(CBS News) Two American individuals were arrested Monday, charged with independently trying to carry out assaults against the United States - and as John Miller reports, the trend since the September 11 terror attacks by the al Qaeda terrorist organization has been towards an increased threat from "long wolf" terrorists, many of whom are home-grown.
Craig Benedict Baxam, an ex-Army soldier from Laurel, Md., was arrested for attempting to provide material support to a foreign terrorist organization in Somalia. Baxam is an Iraq vet who set out to travel to Somalia but was arrested and brought back to the U.S.

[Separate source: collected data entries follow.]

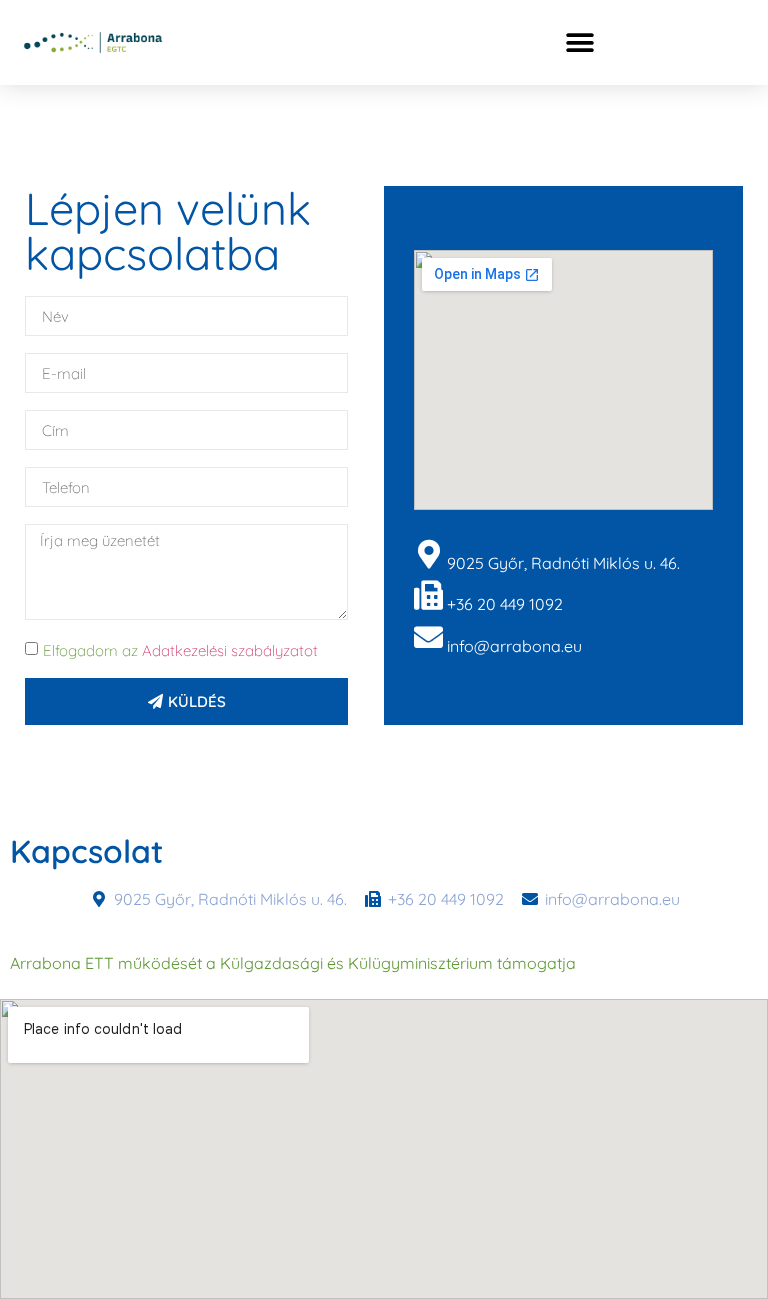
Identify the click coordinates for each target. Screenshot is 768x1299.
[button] (579, 42)
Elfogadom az (180, 650)
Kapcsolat (86, 851)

Baxam converted to Islam after tours in both Baghdad and in South Korea. According to the FBI Baxam then decided he was going to join al-Shabab, a Somali terrorist group that has 8,000 followers on Twitter. "He cashes out all of his military savings, he's on his way to Somalia when he's arrested in Kenya," Miller said.
FBI: Ex-soldier tried to aid terrorists
On Monday in Florida, Sami Osmakac, a Kosovo-born Muslim man, was charged with plotting to attack crowded locations around Tampa, Fla., including nightclubs and a sheriff's office.
Miller reports Osmakac was planning to wear a suicide vest and attack nightclubs in the Tampa area, "then at a separate location, after setting off his car bomb, [he would] hold hostages and blow himself up when the police arrive."
Alleged extremist terror plot foiled in Tampa
"I think what we're looking at here is a very interesting trend," said Miller. "After 9/11 we saw an average of four of these cases a year roughly, and then in 2008, 2009, 2010, you see that really spike, so that you're having 13 cases, 18 cases. Last year we had another nine cases. So the question is, what made this kind of self-radicalization go up?
"I attribute a lot of it to Anwar al-Awlaki, when al Qaeda discovered that in their midst they had a master propagandist." Al-Awlaki, an American-born cleric who promoted the terror group on the Internet, was killed by a U.S. drone attack in Yemen last September.
Al Qaeda's Anwar al-Awlaki killed in Yemen
Miller said that while the power of Awlaki's message may have dimmed - the number of "lone wolf" cases has dropped a bit recently - his effect is still powerful.
"I think you still have to be concerned [by] the idea that these people are still meeting in groups, still finding each other in chat rooms, and still actively planning to go out and blow themselves up or create truck bombs," said Miller. "There are now a dozen cases where people have actually brought what they believed were live bombs to the scene of where they wanted to strike and press the button, only to find out they were in the middle of an FBI sting or an NYPD sting."